Patty | 896 comments Mod
So I'm reading Life of Pi, finally, and it seems like a lot of you read it and enjoyed it, so I thought I'd start a thread.

I'm about half way through it, enjoying it.

The author seems to have gone to a lot of trouble to make it a "true" story. (The author's note, the periodical interviews with the main character...)Why is this so important? Does it make a difference to the story? Will the answers to these questions come clear as I get further into it?


message 2: by Matt, e-monk (new)

Matt Comito | 386 comments Mod
Patty wrote: "The author seems to have gone to a lot of trouble to make it a "true" story. (The author's note, the periodical interviews with the main character...)Why is this so important? Does it make a difference to the story? Will the answers to these questions come clear as I get further into it?"

could be


message 3: by Jim (new)

Jim | 27 comments Our book club read this book a few months ago and there's a lot to the book as well as to its writing

one of our club members said the author had a couple of poorly received earlier books and just decided to write a book that had all the characteristics of a best seller
In the process of doing so, Martel wrote a book that is really fun to discuss


message 4: by Patty, free birdeaucrat (new)

Patty | 896 comments Mod
I finished it last night. One thing I'll say for it, it made me want to keep reading. I'd love to know what sort of insights your book club came up with, Jim. I really have none, but I thought it was a good story.

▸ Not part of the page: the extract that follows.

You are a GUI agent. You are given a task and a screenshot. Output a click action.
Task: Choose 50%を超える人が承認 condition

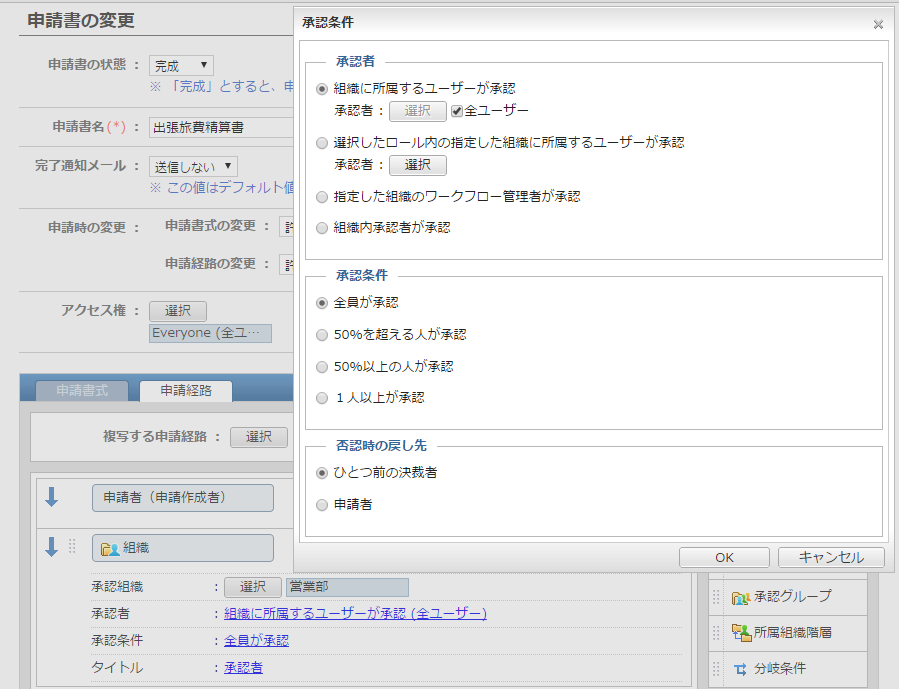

message 5: by [deleted user] (new)

I wish I could see the last part with the inspector so I could comment on that. It was an interesting view of religious belief or faith and story telling. I also was surprised by the want to keep reading it. An excellent story!


message 6: by Jim (new)

Jim | 27 comments our club concluded that Richard Parker represented the survival amoral nature of any animal including humans when confronted with killing versus starving to death or versus any desperate situation any one finds themselves in
also the telling of two stories about what happened where neither can be proven or disproven was thought to be whether "one reality' does exist


message 7: by [deleted user] (new)

If you have to believe in something wouldn't you rather believe in something interesting?


message 8: by Jim (new)

Jim | 27 comments Yes


message 9: by Matt, e-monk (new)

Matt Comito | 386 comments Mod
how about this instead: if you witnessed something that terrible is it possible that in order to cope with it you might turn it into something a little less realistic? a little more of a fantasy, like something out of children's book turned terribly wrong


message 10: by [deleted user] (new)

absolutely. The minds coping mechanisms.


message 11: by Jim (new)

Jim | 27 comments No I wouldn't want to cope by using fantasy at least in the following scenario that my Mother experienced

My Mother was a teenager in Warsaw in World War II and saw many horrible things but I don't think She would have survived the Nazis rule of terror for 4-6 years if She had fantasized her reality then and there


message 12: by Tracy (new)

Tracy | 23 comments I loved this book, and I think the movies does the book justice for sure. In the end he gives us a choice. Which do you prefer? I choose the story with the Tiger in it. :-)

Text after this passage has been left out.